#### WHAT THE TASK REQUIRES
Format the text of the items below as a JSON list of strings, with one string per line and no blank lines. Leave the pictures out.

***** DATASET EXTRACT *****

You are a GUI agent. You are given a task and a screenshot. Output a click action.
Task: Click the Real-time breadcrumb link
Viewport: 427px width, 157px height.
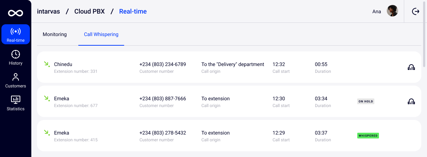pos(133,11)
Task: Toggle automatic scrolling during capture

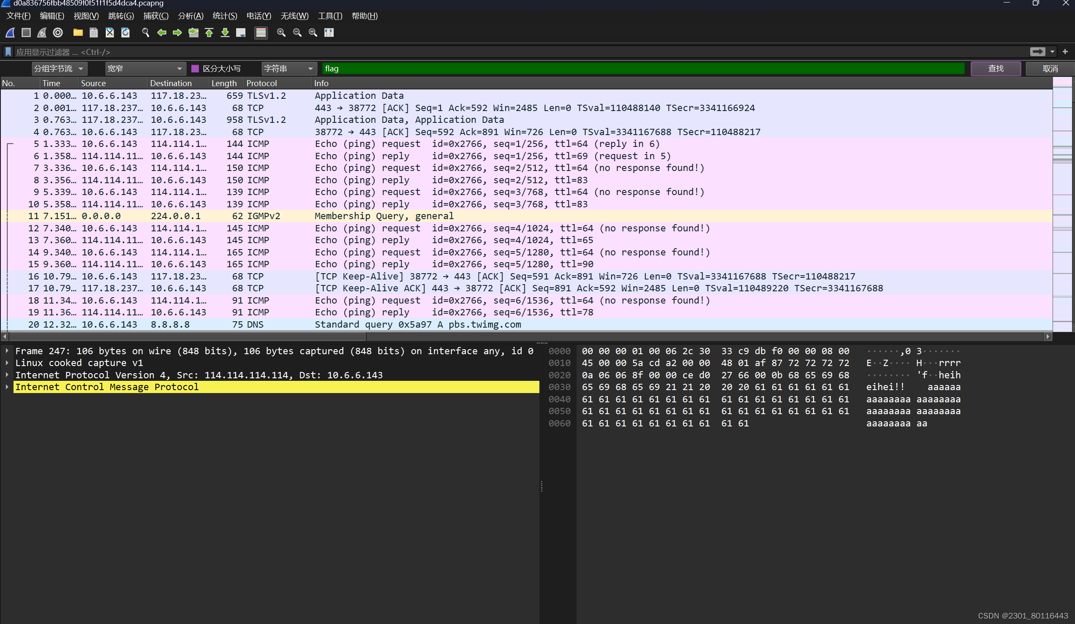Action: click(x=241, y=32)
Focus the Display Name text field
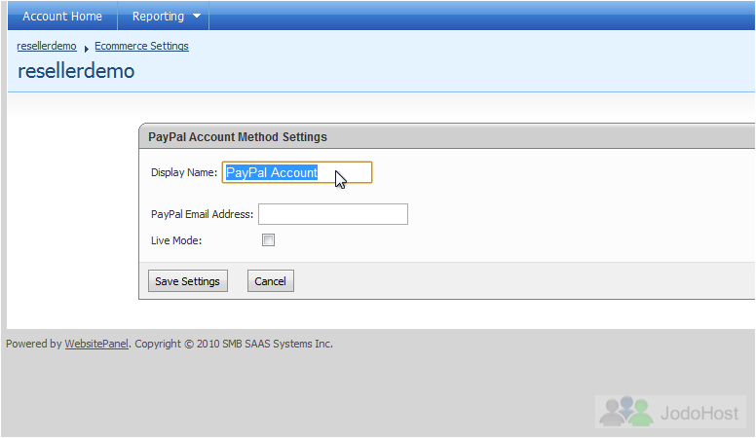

*****

#### REPLY TO THE TASK
[
  "You are a GUI agent. You are given a task and a screenshot. Output a click action.",
  "Task: Click the Real-time breadcrumb link",
  "Viewport: 427px width, 157px height.",
  "pos(133,11)",
  "Task: Toggle automatic scrolling during capture",
  "Action: click(x=241, y=32)",
  "Focus the Display Name text field"
]